Vladimír Kožuch

Personal information
- Full name: Vladimír Kožuch
- Date of birth: 15 October 1975 (age 50)
- Place of birth: Malacky, Czechoslovakia
- Height: 1.80 m (5 ft 11 in)
- Position: Forward

Youth career
- ŠK Malacky

Senior career*
- Years: Team / Apps / (Gls)
- 1995–1996: Inter Bratislava / 10 / (0)
- 1996–1999: Tatran Prešov / 87 / (22)
- 2000–2002: Slovan Liberec / 47 / (7)
- 2002: → Viktoria Plzeň (loan) / 10 / (1)
- 2002–2010: Spartak Trnava / 224 / (63)

International career
- 1999–2000: Slovakia / 17 / (2)

= Vladimír Kožuch =

Slovak footballer

Vladimír Kožuch (born 15 October 1975) is a former Slovak football striker.
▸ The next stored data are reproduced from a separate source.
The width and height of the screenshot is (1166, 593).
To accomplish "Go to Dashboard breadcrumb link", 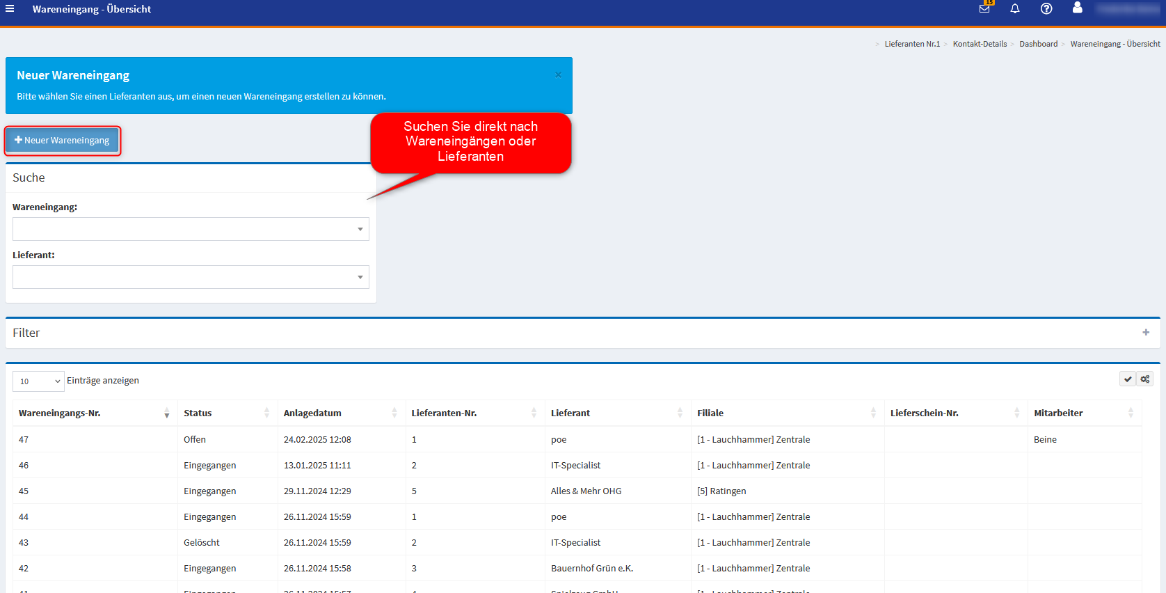I will pos(1038,44).
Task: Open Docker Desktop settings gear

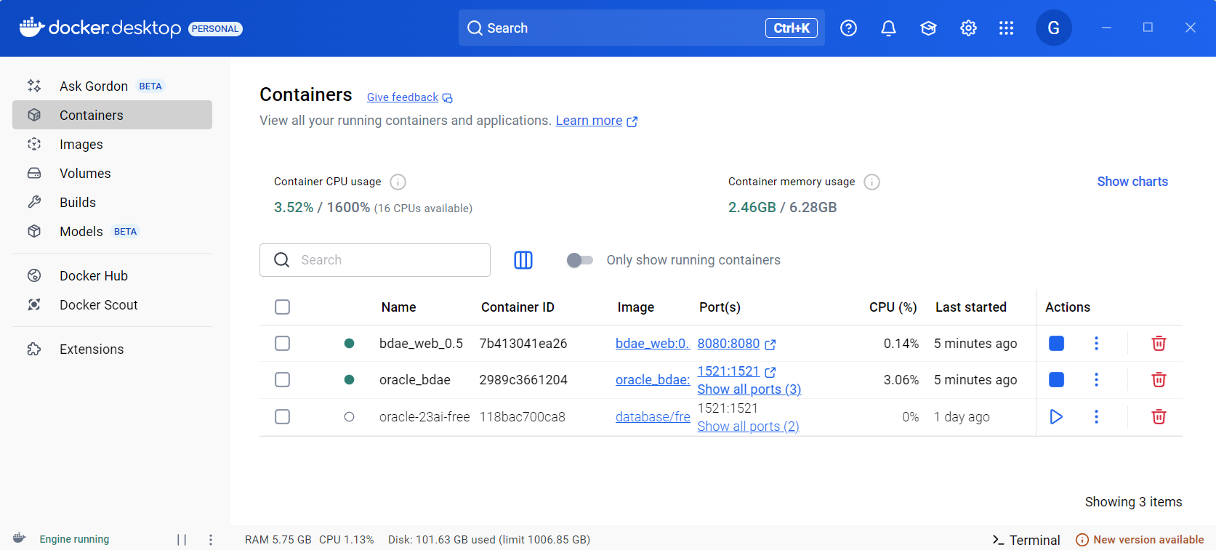Action: 968,28
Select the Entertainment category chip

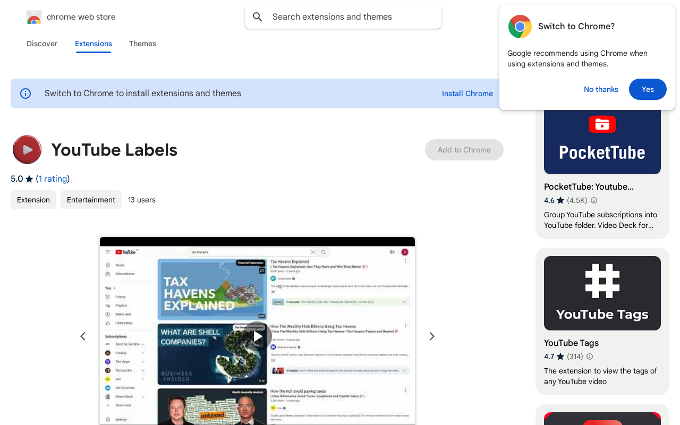click(x=91, y=200)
He played for Tatran Prešov before moving to Czech side Slovan Liberec in 2000. He played in the 2000 Czech Cup final as Liberec beat Baník Ratíškovice to win the competition. The side finished fifth in his first full season with the club. In March 2002 he moved to Viktoria Plzeň of the second league on loan for the rest of the season. After finishing his playing career, Kožuch worked as an assistant coach under Pavel Hoftych at Spartak Trnava from 2011.